Our flight arrived at Catania on the island of Sicily. Although not showcased as one of the highlights on the island, we found the city to be quite charming. The hotel had a very pleasant terrace where we had breakfast.
View from the terrace
Quoted from Wikipedia: “The symbol of the city is u Liotru, or the Fontana dell’Elefante, assembled in 1736 by Giovanni Battista Vaccarini. It portrays an ancient lavic stone elephant and is topped by an Egyptian obelisk from Syene. Legend has it that Vaccarini’s original elephant was neuter, which the men of Catania took as an insult to their virility. To appease them, Vaccarini appropriately appended elephantine testicles to the original statue.”

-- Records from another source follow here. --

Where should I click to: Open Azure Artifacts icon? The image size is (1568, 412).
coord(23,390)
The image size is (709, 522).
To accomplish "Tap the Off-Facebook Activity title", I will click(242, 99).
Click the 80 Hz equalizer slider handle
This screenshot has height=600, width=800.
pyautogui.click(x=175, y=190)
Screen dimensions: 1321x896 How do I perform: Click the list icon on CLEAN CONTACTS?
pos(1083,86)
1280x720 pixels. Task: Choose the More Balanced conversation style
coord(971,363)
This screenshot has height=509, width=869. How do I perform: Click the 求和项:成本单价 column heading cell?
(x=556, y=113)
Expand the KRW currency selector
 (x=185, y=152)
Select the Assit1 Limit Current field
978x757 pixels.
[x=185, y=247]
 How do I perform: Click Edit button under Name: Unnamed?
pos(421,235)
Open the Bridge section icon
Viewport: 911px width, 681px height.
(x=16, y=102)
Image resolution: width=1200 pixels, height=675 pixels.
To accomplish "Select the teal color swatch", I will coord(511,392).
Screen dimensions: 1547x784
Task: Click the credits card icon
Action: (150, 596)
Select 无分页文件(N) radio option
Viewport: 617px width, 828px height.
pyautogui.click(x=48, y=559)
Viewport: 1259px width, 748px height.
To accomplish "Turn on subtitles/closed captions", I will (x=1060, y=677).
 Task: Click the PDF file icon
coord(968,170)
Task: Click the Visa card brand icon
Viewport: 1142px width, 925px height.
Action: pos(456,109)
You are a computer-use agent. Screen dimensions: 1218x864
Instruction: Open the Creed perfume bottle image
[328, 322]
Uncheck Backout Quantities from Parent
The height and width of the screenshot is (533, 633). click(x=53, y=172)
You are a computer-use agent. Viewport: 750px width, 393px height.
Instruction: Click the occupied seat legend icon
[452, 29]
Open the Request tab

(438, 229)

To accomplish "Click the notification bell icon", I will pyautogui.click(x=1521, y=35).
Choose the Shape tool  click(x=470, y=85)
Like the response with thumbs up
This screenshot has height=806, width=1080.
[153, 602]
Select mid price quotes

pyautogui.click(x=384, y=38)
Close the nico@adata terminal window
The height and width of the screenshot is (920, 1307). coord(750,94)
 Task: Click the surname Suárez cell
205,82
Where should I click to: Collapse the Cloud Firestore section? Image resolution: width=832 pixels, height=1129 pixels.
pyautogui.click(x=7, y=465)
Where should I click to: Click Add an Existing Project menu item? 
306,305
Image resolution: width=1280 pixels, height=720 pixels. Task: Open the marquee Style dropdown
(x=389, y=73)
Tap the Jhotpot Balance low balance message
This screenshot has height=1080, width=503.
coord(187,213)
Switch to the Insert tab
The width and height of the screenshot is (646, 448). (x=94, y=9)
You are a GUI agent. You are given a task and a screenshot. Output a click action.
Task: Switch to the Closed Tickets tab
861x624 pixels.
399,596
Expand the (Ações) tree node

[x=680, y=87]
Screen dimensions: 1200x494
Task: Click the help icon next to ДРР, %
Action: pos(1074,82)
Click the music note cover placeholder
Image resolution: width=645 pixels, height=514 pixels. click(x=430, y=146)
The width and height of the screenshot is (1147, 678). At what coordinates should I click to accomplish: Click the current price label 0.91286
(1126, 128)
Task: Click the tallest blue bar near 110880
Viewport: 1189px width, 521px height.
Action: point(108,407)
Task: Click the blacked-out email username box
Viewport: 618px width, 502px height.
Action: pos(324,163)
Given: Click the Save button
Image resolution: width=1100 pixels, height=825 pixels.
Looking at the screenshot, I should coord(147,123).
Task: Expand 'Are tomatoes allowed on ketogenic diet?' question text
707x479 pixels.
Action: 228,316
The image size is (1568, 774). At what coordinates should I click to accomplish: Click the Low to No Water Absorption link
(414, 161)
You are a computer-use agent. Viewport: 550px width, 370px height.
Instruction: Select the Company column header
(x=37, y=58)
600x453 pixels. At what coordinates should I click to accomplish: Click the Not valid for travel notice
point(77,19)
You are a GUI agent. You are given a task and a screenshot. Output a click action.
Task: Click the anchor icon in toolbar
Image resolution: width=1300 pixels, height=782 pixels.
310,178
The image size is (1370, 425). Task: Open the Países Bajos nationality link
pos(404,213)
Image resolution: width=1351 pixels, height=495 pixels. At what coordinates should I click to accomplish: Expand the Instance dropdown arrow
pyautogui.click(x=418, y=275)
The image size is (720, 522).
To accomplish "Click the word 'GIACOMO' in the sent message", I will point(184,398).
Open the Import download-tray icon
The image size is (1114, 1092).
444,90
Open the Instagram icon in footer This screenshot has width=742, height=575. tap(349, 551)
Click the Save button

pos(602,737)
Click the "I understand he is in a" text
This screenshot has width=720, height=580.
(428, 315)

The Sicilian architect Vaccarini, who lived in the 18th century, was involved in a lot of the reconstruction after the earthquake in 1693. Many of his works are in Catania or nearby.
Catania duomo. Vaccarini’s principal façade
Chiesa della Badia di Sant’Agata
A visit to the fish market is a must!
But of course other delicacies are offered:
But we opted for fish at one of the restaurants in the market
Walk around town
Alas! We had way too little time and departed for Milazzo to catch a ferry boat to Alicudi, one of the Lipari Islands to the north of Sicily. It is a small, rocky island with no roads and only one restaurant, which was closed when we were there. However, a store was open where we could buy food to cook (great salt capers being one of the island’s specialties). We had rented a beautiful small house on the side of a steep mountain, and we were glad that we had arranged for donkeys to carry up our packs.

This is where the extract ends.